En écho avec l’image. (Voir l’image ci-dessous).

C’est à peine si la présence du jour fait signe dans le genre d’un retrait. Au-dehors les bruits sont cotonneux, comme étrangement absents à eux-mêmes. Une diagonale de lumière traverse la chambre, glisse sur les murs de plâtre avec la lisibilité d’un songe. Plus haut, une zone d’ombre dit encore la persistance de la nuit proche, son insistance à être, le passé qu’elle porte avec elle, l’empreinte de la mémoire dont elle est tissée. Le jeune enfant dort dans l’insouciance de son âge encore ressourcé à l’innocence du temps. L’image de lui qui nous parvient est hautement lisible, comme sculptée dans quelque marbre exact qui nous dirait la justesse de la présence, la richesse d’une expérience en train de se constituer, fût-elle inaperçue du Sujet, seulement esquissée sur la toile de la conscience. Les ombres n’effacent nullement les zones de clarté, elles jouent simplement en mode dialectique, elles affirment, elles élèvent une belle géométrie qui nous invite à découvrir le luxe de l’instant, l’éclair aussi prompt que non renouvelable. Ici, dans cette intersection de l’espace et du temps, se donne à voir, comme dans une salle de musée, une forme arrêtée, une esquisse sûre d’elle-même, la figure d’une durée suspendue, la mesure de l’homme jeune telle qu’elle pourrait être infiniment si les grains du sablier consentaient, soudain, à se figer, à suspendre leur course dans la gorge étroite de sa geôle de verre. La certitude que de l’être est à profusion, que le sens se condense ici et maintenant, que le réel est ceci, cette attitude d’abandon à soi dans la plus belle confiance qui se puisse imaginer. Il y aurait cet enfant au monde, cette superbe insularité et, tout autour, l’océan de la manifestation, mais comme un murmure, un flux et un reflux si inapparents qu’on n’en saurait rien, ici, entre les cloisons blanches d’une apparition ancrée dans la vérité. Le vrai est toujours ce qui se donne dans la verticalité d’une exactitude, telle le fil d’une lame qui ne brille qu’à être précisément un fil, c'est-à-dire l’unique parmi la pluralité des apparitions possibles.

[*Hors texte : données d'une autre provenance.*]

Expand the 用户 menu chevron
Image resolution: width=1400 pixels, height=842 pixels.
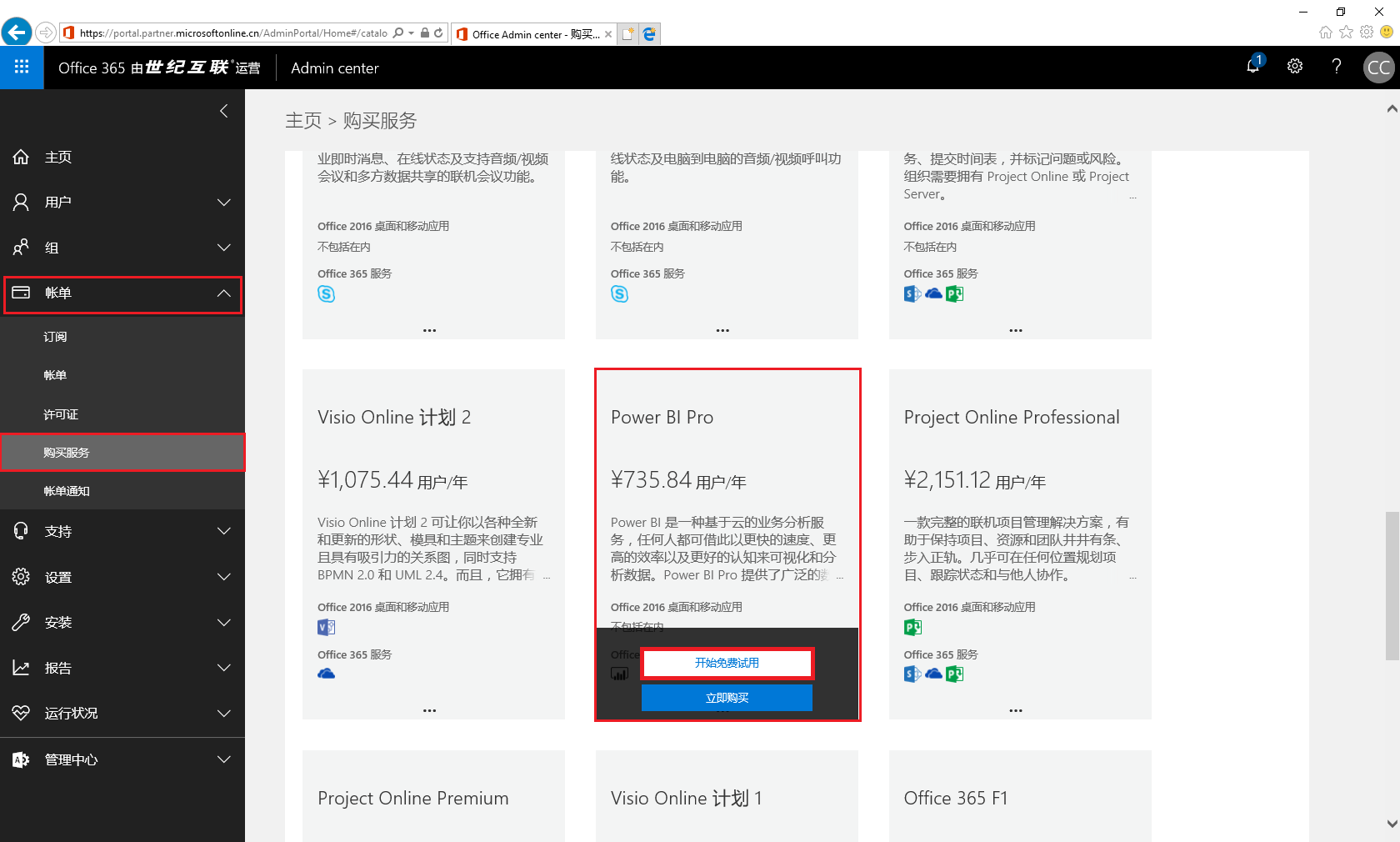click(x=223, y=203)
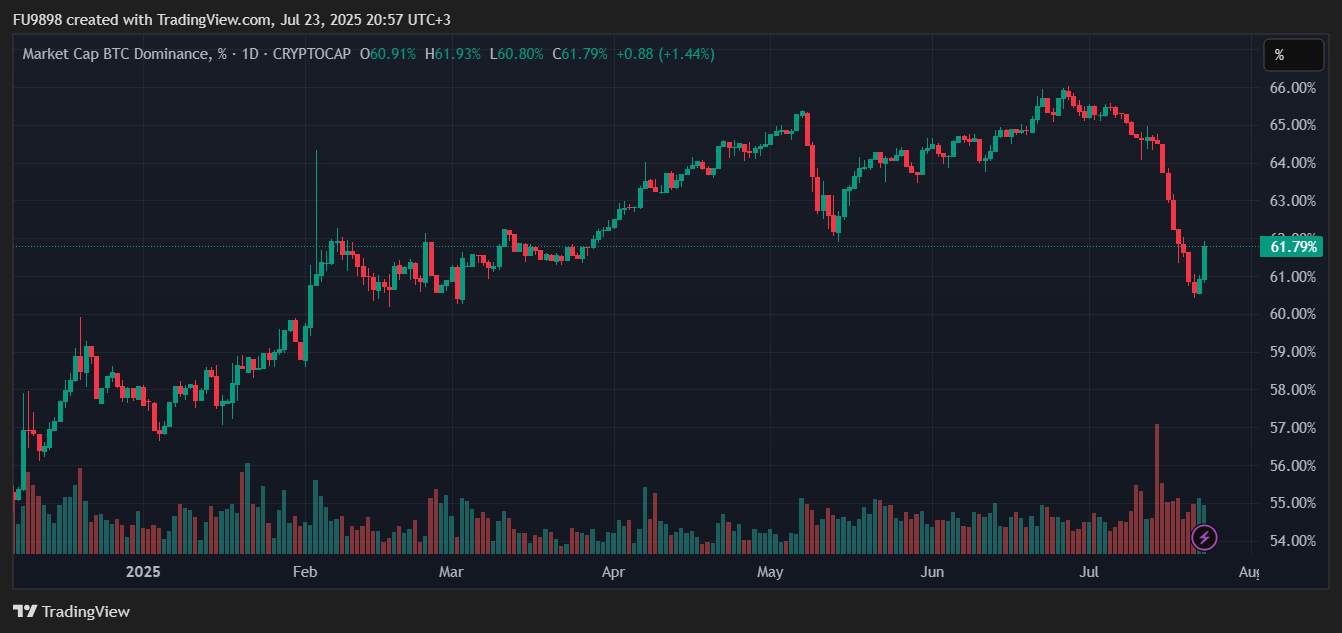Toggle the percent scale button
This screenshot has width=1342, height=633.
tap(1279, 55)
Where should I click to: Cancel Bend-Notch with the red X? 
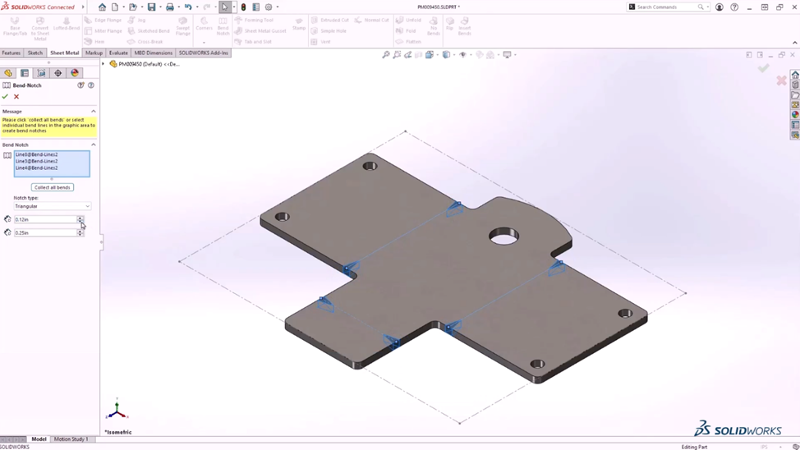[x=16, y=97]
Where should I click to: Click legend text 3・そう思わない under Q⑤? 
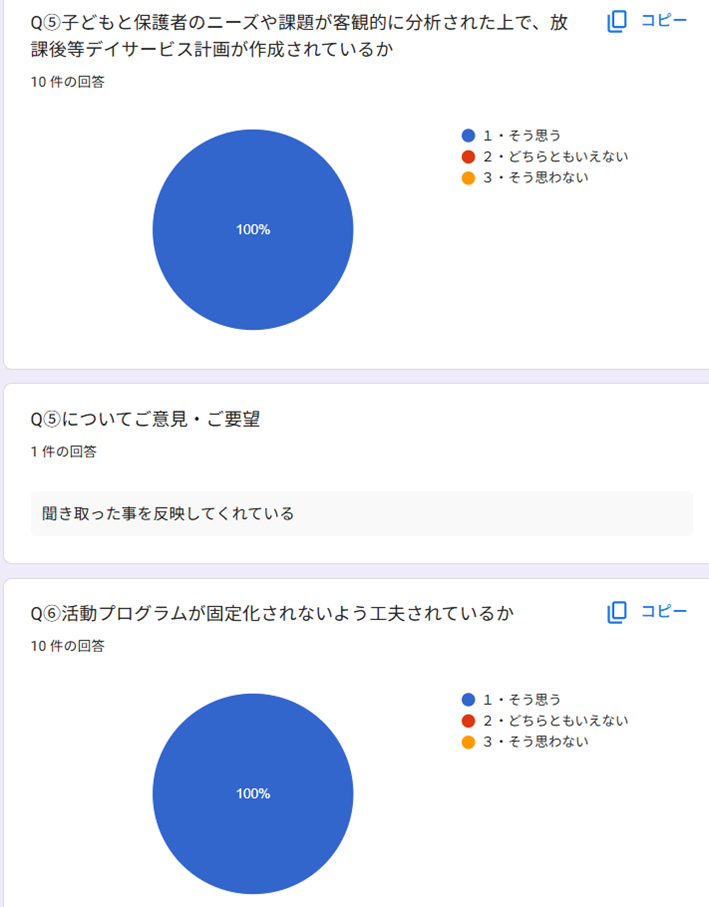click(535, 178)
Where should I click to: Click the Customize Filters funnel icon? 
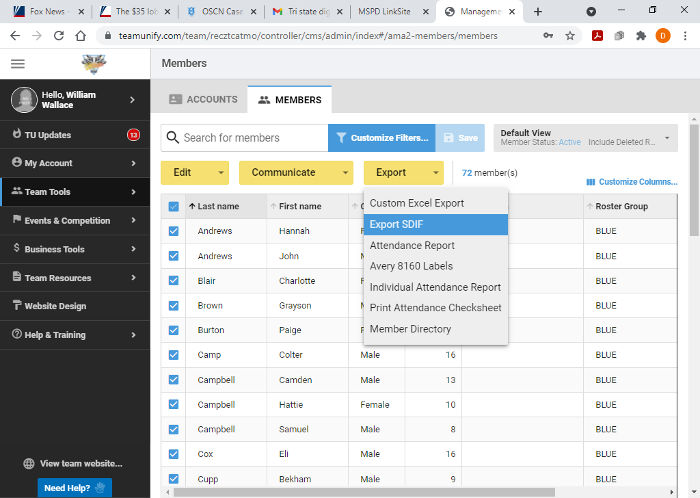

Cette photographie se propose à la manière d’un oxymore, tout comme celle placée à l’incipit de l’article, dont nous tâchons de comprendre le fonctionnement interne. Oxymore donc. Cette figure de rhétorique réunissant deux termes de sens contraire afin de réaliser un effet de surprise, d’étonnement, telle « l’obscure clarté qui tombe des étoiles », dans Le Cid, nous place au cœur de la nuit, dans le surgissement tragique de la flotte ennemie, ces Maures inquiétants qui semblent une émanation même de l’ombre. Identique effet saisissant, écoulement temporel suspendu, dans El Desdichado de Gérard de Nerval : « Ma seule Etoile est morte, - et mon luth constellé / Porte le Soleil noir de la Mélancolie ». Le Soleil noir campe une vision de fin du monde par laquelle le poète devenu impuissant, serait assailli par l’impossibilité de créer, le luth devenant le symbole d’une mutité que cerne la folie. Ce qui est à remarquer dans l’utilisation de l’oxymore, aussi bien dans l’œuvre littéraire que dans les deux images que nous abordons ici, c’est moins un effet de style purement littéraire, donc une habileté de langage, que la constitution d’une esthétique abrupte, aux angles vifs, aux ombres et lumières tranchées, à l’évidente clarté, au propos si précis qu’il ne laisse aucun doute sur le contenu intentionnel de l’auteur : nous livrer une perception du monde aussi exacte que possible, une dramaturgie dont l’interprétation monosémique nous reconduit à nous situer, d’emblée, dans le domaine des certitudes, à écarter toute ambivalence qui nous égarerait dans d’invraisemblables hypothèses ou bien des suggestions sans fin. Corneille, Nerval, Ronis, le Photographe de l’œuvre placée en épigraphe veulent tout simplement nous amener à l’évidence d’une situation : le tragique dans Le Cid ; le surgissement de la folie dans El Desdichado ; l’innocence originelle dans Vincent dormant ; la quiétude dont Zoé Mozart est l’exacte illustration. Hors ceci, hors le sceau imprimé dans la cire de notre entendement de cette justesse du regard, tout autre essai de prononcer le réel serait mis hors jeu. Il y aurait, à seulement contempler ces belles images, à lire ces inoubliables vers, comme la fulgurance d’une apodicticité, laquelle serait l’exact envers de l’illusion, du soupçon ou de l’indécision. L’oxymore serait le procédé par lequel, élevant de clairs contrastes, la vision se doterait d’une manière adéquate de considérer les choses.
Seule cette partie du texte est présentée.